### Source passage
_ _ _ _ _

Seriously, what's she got to complain about? To all of you who argue adamantly that there is such a thing as responsible adult drug use, be living proof of it. Anyone who still rejects you for your drug use, despite this, is probably not a good match for you, value-wise.

indeed great post, that's exactly my aim at this point in my life, in the past i've certainly fucked up and it affected my gf to a great degree but despite my current drug use, things are stable. There are still people who don't accept me as a drug addict, like my family, they know i am one but don't openly talk about it. To them, so long as i keep my shit together and don't ruin my life, they don't really care either. At first it was a huge issue but mostly because i was a huge issue being blacked out all the time. Now that i have my shit together, they couldn't tell if i were on drugs or not anyway.

So long as your drug use isn't impacting yours or another's life negatively (and sometimes it's hard to judge for yourself if that's the case, have to remain objective and take a step back sometimes) then there is no problem and only an ignorant person would take issue with it.

and yeah it's very hard to relate to someone who is so closed minded to refuse to ever try a drug (except alcohol/tobacco/coffee). It's like trying to get along with a Christian fundamentalist, it's just not going to work out if your values/view of the world differs by such a great degree. I've been friends with people who only drink and they were cool with my drug use, but those were just friends, not SOs. I've also unintentionally corrupted a fair number of those people, which isn't cool but maybe it broadened their horizons.

_ _ _ _ _

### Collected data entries

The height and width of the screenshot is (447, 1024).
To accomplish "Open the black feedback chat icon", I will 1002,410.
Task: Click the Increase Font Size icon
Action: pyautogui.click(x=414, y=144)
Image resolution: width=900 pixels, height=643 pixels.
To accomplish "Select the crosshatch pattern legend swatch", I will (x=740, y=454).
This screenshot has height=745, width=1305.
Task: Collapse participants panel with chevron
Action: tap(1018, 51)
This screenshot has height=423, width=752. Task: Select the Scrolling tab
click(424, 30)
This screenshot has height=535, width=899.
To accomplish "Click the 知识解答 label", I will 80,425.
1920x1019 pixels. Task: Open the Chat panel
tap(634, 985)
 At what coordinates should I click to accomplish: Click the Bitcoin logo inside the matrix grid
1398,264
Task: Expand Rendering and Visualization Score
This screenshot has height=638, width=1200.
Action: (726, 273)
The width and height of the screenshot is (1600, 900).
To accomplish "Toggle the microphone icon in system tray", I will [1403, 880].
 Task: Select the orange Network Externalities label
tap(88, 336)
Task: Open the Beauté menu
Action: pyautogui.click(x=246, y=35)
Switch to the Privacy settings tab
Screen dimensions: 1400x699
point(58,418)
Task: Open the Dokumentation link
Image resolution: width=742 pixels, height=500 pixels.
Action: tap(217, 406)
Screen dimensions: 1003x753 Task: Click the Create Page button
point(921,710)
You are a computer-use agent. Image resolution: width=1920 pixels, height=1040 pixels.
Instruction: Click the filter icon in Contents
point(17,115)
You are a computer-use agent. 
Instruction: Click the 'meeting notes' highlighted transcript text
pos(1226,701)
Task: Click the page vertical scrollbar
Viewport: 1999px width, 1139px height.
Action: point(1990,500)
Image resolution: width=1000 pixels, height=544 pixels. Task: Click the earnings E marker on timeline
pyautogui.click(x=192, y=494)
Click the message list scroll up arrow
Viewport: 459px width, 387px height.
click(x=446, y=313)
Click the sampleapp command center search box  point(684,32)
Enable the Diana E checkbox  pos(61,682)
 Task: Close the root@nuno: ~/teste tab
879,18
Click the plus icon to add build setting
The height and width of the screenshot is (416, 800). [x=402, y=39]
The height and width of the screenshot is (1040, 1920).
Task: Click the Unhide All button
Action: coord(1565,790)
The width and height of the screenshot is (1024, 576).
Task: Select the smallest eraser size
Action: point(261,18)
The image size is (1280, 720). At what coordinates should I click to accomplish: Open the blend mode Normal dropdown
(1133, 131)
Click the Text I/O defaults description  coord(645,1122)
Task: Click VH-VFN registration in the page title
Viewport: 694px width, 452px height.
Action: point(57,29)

_ _ _ _ _

### Assignment
Please summarize the passage on adult drug use above in three sentences.

### Response
The passage urges people who argue that responsible adult drug use exists to be living proof of it, and it says anyone who still rejects them for it is probably a poor match in values. One reply says past drug use badly affected the writer's girlfriend, but things are now stable, and the writer's family doesn't openly talk about the addiction and doesn't really care as long as the writer keeps things together. The reply holds that drug use is no problem unless it harms someone's life, and it says relating to people who refuse ever to try a drug is very hard, like getting along with a Christian fundamentalist.